(Items from a dataset)
=== Section Start ===

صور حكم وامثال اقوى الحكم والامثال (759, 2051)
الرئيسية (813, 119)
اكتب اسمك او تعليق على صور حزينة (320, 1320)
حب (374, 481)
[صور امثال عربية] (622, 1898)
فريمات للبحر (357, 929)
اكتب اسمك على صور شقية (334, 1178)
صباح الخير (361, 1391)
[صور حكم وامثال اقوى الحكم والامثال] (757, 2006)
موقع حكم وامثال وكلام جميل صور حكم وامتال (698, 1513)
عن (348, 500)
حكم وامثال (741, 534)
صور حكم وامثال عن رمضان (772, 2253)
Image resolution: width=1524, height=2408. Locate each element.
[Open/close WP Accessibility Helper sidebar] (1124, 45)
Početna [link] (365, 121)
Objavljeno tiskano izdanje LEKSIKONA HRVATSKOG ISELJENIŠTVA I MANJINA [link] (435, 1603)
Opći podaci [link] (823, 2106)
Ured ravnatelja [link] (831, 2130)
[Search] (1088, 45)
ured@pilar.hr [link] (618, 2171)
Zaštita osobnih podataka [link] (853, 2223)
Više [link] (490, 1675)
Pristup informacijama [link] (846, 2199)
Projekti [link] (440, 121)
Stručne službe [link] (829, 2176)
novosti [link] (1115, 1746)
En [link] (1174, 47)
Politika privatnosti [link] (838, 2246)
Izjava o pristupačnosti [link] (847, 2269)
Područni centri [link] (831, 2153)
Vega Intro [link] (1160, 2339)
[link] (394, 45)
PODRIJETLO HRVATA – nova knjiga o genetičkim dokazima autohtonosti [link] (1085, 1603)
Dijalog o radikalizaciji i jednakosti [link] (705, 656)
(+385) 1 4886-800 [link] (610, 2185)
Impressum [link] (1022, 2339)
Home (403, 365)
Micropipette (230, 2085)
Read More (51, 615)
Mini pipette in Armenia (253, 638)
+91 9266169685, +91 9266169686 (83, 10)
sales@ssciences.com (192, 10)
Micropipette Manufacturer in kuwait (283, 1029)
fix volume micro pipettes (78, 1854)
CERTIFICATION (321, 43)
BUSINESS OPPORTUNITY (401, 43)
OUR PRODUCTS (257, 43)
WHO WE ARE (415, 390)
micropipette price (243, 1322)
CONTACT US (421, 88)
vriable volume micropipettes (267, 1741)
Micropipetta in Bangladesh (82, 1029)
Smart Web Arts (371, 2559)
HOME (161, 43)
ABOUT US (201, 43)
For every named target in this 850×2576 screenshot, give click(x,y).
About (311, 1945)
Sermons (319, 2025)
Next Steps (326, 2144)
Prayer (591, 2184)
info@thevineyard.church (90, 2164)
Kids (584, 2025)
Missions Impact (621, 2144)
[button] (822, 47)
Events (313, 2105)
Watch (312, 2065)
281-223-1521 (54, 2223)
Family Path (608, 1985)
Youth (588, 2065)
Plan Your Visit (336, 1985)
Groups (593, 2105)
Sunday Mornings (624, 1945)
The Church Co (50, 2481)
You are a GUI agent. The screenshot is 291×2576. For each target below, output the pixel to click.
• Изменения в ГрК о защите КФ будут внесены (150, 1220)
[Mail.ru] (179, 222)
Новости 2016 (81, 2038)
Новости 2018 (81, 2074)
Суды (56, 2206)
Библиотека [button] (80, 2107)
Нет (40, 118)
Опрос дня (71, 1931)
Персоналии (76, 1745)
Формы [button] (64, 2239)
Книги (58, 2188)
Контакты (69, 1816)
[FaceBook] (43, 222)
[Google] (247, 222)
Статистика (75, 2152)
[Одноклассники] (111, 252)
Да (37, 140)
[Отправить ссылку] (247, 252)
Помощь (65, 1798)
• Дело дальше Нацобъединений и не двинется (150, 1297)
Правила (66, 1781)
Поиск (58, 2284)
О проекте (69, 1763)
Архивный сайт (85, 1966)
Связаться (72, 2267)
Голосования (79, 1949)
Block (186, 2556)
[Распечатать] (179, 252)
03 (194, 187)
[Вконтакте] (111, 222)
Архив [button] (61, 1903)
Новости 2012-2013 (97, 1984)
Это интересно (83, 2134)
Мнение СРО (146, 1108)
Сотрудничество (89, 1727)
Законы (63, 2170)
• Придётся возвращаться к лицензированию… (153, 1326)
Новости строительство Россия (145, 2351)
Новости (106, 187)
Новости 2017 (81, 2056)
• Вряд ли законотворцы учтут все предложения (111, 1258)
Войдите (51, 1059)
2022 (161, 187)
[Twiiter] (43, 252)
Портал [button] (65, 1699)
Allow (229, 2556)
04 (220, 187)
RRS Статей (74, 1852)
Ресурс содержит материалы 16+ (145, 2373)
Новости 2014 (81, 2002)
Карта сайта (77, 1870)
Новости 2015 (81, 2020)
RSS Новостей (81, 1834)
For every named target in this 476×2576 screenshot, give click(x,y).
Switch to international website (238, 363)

=== Section End ===

• **REQUIRED ACTION**
Could you write out, exactly as they stand, only the lines above that begin at the line with "Ured ravnatelja [link] (831, 2130)" and stop after the line with "info@thevineyard.church (90, 2164)"?

• **WORKED SOLUTION**
Ured ravnatelja [link] (831, 2130)
[Search] (1088, 45)
ured@pilar.hr [link] (618, 2171)
Zaštita osobnih podataka [link] (853, 2223)
Više [link] (490, 1675)
Pristup informacijama [link] (846, 2199)
Projekti [link] (440, 121)
Stručne službe [link] (829, 2176)
novosti [link] (1115, 1746)
En [link] (1174, 47)
Politika privatnosti [link] (838, 2246)
Izjava o pristupačnosti [link] (847, 2269)
Područni centri [link] (831, 2153)
Vega Intro [link] (1160, 2339)
[link] (394, 45)
PODRIJETLO HRVATA – nova knjiga o genetičkim dokazima autohtonosti [link] (1085, 1603)
Dijalog o radikalizaciji i jednakosti [link] (705, 656)
(+385) 1 4886-800 [link] (610, 2185)
Impressum [link] (1022, 2339)
Home (403, 365)
Micropipette (230, 2085)
Read More (51, 615)
Mini pipette in Armenia (253, 638)
+91 9266169685, +91 9266169686 (83, 10)
sales@ssciences.com (192, 10)
Micropipette Manufacturer in kuwait (283, 1029)
fix volume micro pipettes (78, 1854)
CERTIFICATION (321, 43)
BUSINESS OPPORTUNITY (401, 43)
OUR PRODUCTS (257, 43)
WHO WE ARE (415, 390)
micropipette price (243, 1322)
CONTACT US (421, 88)
vriable volume micropipettes (267, 1741)
Micropipetta in Bangladesh (82, 1029)
Smart Web Arts (371, 2559)
HOME (161, 43)
ABOUT US (201, 43)
For every named target in this 850×2576 screenshot, give click(x,y).
About (311, 1945)
Sermons (319, 2025)
Next Steps (326, 2144)
Prayer (591, 2184)
info@thevineyard.church (90, 2164)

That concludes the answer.